Editorial Note: I originally wrote this post for the Monitis blog.  You can check out the original here, at their site.  While you’re there, have a look at the application monitoring options you can take advantage of.

First of all, make sure that you use StringBuilder when concatenating strings.  You see, the “+” operator — just kidding.  I mean, that’s not bad advice.  Rather, I’m kidding in that I just don’t want to offer this style of tip today.

Often, advice about application performance comes at you with the staccato of rapid fire tips.  “37 Ways to Shave Nanoseconds off of Your Overnight ETL Process.”  I exaggerate for comedic effect with that title, perhaps.  But the point remains.  Authors serve up advice for optimization with many tips that matter only inside of tight loops.  And it’s hard to keep all of those in your head.

I’d like to take a different tack here today and offer fewer suggestions in the hope that they’ll stick with you.  But I differentiate my message in another crucial way as well.

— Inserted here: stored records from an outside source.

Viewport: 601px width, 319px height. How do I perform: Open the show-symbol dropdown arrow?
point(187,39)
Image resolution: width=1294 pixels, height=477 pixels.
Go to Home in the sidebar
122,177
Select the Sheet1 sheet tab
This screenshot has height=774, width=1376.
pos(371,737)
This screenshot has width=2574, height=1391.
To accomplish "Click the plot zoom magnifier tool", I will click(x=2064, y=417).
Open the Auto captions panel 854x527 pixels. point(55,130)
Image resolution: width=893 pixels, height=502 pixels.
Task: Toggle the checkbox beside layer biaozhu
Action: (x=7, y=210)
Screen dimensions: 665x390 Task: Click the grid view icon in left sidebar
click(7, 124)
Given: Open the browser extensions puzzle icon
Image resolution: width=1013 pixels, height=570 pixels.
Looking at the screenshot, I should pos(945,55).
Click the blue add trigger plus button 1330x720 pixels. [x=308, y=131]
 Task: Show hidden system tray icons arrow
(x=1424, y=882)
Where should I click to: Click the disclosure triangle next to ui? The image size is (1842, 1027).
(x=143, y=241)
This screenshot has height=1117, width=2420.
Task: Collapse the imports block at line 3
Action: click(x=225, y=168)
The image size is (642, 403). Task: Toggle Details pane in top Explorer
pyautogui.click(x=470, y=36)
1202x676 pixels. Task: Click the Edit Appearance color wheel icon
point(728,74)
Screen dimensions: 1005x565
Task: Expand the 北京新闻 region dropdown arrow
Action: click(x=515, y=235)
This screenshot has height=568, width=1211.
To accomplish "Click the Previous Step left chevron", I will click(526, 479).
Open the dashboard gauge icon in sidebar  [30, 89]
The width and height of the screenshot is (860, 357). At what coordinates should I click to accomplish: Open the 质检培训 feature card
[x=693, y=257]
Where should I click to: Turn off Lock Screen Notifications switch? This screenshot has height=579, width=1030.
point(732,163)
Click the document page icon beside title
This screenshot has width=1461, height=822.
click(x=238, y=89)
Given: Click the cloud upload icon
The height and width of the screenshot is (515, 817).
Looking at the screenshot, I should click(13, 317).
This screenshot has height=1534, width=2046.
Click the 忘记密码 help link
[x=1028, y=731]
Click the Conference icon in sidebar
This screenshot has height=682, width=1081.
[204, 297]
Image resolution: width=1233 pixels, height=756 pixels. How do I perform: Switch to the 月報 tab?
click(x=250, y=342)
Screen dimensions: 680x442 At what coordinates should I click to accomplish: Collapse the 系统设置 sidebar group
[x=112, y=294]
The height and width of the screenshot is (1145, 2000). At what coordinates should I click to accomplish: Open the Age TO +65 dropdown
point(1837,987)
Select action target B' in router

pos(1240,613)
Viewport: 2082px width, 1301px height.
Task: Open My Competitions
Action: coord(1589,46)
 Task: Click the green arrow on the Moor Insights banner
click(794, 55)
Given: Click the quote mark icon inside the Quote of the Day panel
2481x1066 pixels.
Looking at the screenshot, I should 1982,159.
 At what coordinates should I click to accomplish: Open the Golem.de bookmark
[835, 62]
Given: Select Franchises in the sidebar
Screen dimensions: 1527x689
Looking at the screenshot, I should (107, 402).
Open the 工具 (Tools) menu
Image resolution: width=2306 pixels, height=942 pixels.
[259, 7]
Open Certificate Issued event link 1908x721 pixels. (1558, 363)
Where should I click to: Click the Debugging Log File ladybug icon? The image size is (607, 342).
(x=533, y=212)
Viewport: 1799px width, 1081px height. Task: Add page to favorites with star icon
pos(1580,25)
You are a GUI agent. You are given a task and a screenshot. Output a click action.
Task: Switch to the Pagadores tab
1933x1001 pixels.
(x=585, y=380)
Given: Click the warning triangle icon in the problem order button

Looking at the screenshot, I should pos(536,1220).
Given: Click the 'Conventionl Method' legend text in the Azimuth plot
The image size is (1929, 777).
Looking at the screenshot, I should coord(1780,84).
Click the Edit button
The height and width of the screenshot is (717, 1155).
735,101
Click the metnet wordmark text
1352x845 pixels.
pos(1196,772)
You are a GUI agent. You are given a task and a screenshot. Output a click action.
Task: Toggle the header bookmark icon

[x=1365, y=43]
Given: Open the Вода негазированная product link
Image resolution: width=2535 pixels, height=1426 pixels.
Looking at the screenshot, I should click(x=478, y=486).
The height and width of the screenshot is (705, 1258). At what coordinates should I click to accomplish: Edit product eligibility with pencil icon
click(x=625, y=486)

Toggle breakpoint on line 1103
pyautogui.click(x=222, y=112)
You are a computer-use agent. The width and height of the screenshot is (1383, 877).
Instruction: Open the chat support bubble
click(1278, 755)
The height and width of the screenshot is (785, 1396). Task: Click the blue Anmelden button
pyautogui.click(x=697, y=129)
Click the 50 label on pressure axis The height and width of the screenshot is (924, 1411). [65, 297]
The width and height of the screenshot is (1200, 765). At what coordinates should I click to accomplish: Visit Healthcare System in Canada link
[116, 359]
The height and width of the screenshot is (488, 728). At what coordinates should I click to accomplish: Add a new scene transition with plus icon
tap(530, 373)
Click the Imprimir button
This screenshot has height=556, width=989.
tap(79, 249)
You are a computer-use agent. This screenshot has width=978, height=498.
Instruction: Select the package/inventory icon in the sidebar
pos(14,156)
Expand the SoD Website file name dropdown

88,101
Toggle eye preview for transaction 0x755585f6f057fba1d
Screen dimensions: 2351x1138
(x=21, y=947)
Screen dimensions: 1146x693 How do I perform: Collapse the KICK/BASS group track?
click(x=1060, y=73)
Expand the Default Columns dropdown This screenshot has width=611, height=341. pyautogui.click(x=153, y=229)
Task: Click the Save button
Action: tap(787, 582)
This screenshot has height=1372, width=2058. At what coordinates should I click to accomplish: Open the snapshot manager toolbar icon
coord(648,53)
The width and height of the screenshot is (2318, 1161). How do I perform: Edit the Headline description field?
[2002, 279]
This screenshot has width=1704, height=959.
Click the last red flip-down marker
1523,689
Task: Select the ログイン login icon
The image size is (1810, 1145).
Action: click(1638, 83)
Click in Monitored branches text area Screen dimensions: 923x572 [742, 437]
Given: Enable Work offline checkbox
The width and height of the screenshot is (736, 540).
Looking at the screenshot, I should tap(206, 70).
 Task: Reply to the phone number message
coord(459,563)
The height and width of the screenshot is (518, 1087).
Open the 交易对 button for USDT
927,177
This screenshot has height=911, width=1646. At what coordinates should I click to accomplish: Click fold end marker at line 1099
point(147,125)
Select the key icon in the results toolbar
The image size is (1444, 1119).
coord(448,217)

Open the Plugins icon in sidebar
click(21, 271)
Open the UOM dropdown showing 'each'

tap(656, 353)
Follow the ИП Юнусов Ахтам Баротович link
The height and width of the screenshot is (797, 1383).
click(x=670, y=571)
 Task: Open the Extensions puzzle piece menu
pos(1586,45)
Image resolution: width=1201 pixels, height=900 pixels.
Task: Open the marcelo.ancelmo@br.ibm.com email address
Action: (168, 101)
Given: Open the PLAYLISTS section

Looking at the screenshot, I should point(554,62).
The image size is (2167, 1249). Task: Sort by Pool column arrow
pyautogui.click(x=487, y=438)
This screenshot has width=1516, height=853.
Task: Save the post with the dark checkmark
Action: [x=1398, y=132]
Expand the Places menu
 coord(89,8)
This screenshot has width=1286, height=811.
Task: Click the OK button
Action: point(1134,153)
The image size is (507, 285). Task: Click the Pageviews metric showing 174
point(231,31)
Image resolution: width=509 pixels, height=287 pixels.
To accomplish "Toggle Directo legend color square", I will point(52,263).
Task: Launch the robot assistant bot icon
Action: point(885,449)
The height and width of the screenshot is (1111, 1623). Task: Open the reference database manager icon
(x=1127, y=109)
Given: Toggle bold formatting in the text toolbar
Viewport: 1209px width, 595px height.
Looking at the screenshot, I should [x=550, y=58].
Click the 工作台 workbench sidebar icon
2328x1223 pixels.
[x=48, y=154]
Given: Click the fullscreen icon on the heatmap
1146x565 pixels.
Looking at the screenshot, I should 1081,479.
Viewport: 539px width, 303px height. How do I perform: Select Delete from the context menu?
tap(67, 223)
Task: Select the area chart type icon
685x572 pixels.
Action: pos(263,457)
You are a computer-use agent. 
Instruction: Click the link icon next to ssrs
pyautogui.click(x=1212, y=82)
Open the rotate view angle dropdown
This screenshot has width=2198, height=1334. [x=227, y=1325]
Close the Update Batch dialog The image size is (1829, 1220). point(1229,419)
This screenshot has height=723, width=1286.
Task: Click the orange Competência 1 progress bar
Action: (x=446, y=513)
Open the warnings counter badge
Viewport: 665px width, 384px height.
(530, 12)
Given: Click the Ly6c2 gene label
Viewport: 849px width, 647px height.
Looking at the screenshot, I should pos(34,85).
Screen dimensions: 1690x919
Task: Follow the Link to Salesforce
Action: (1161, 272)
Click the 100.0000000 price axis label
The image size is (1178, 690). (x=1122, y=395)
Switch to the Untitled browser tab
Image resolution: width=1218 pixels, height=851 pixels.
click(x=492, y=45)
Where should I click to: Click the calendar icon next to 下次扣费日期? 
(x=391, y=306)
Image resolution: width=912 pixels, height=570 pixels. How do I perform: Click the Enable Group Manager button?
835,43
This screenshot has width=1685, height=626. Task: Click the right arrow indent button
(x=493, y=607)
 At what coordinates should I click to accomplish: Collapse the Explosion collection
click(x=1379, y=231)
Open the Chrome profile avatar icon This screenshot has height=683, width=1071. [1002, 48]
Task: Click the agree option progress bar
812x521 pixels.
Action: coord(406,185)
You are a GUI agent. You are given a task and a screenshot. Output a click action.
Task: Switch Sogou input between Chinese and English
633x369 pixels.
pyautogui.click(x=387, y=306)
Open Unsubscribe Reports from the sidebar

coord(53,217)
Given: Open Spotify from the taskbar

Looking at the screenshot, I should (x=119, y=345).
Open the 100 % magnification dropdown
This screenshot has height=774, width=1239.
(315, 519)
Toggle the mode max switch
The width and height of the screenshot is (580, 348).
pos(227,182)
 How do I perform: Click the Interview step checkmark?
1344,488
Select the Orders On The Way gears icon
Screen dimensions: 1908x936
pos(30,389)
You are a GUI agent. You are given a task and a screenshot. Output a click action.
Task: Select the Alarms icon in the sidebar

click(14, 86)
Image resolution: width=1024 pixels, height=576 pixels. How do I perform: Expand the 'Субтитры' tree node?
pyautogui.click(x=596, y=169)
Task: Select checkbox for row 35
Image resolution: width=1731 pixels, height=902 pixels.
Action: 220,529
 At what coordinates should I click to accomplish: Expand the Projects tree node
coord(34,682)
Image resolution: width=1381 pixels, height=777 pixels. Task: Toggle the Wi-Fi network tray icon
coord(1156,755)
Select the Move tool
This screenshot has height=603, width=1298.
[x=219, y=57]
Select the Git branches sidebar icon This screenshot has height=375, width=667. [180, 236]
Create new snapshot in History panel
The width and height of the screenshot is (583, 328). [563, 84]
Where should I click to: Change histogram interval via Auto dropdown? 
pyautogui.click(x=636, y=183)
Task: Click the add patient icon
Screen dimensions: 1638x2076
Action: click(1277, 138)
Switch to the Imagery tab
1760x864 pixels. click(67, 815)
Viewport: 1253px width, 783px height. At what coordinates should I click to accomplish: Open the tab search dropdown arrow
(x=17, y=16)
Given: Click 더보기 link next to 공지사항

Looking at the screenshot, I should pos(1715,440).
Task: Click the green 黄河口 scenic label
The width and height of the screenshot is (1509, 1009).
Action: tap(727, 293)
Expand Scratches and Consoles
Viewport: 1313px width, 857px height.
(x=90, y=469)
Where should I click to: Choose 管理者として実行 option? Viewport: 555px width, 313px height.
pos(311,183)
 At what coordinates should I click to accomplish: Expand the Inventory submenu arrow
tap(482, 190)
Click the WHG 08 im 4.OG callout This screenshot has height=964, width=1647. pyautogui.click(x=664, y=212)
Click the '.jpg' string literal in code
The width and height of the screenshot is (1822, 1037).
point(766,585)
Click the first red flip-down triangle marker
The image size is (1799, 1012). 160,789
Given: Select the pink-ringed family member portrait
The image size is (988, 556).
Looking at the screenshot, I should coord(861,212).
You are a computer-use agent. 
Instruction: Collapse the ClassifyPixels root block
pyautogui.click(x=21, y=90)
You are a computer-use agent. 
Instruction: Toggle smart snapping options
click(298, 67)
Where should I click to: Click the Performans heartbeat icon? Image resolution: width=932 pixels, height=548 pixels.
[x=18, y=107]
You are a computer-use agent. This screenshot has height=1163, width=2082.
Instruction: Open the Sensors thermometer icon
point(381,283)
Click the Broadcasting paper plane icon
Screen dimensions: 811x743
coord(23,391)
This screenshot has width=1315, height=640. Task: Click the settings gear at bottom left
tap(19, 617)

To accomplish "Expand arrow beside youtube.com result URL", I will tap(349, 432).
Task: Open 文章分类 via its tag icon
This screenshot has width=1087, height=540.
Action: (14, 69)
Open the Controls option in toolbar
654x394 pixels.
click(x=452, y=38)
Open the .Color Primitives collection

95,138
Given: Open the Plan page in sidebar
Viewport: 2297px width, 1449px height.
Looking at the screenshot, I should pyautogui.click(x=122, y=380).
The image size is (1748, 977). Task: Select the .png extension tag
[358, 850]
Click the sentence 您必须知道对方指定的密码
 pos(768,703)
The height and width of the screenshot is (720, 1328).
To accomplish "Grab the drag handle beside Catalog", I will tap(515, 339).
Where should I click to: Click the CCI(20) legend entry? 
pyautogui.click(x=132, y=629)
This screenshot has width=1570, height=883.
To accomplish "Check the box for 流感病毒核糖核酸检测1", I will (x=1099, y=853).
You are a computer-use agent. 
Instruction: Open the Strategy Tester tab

I want to offer performance tips for .NET programming that will also help you write clean, readable code.

All too often, these concepts stand in opposition to one another.  Performance tips often demand changes that produce the desired effect while making the code harder to read.  This phenomenon gives rise to the iconic wisdom that “premature optimization is the root of all evil.”  Implementing them might bring relatively insignificant marginal gains in performance while creating confusing, hard-to-read code.

But it strikes me that readable and performant sometimes overlap.  And, since tips for that serve two purposes, they are definitely worth filing away.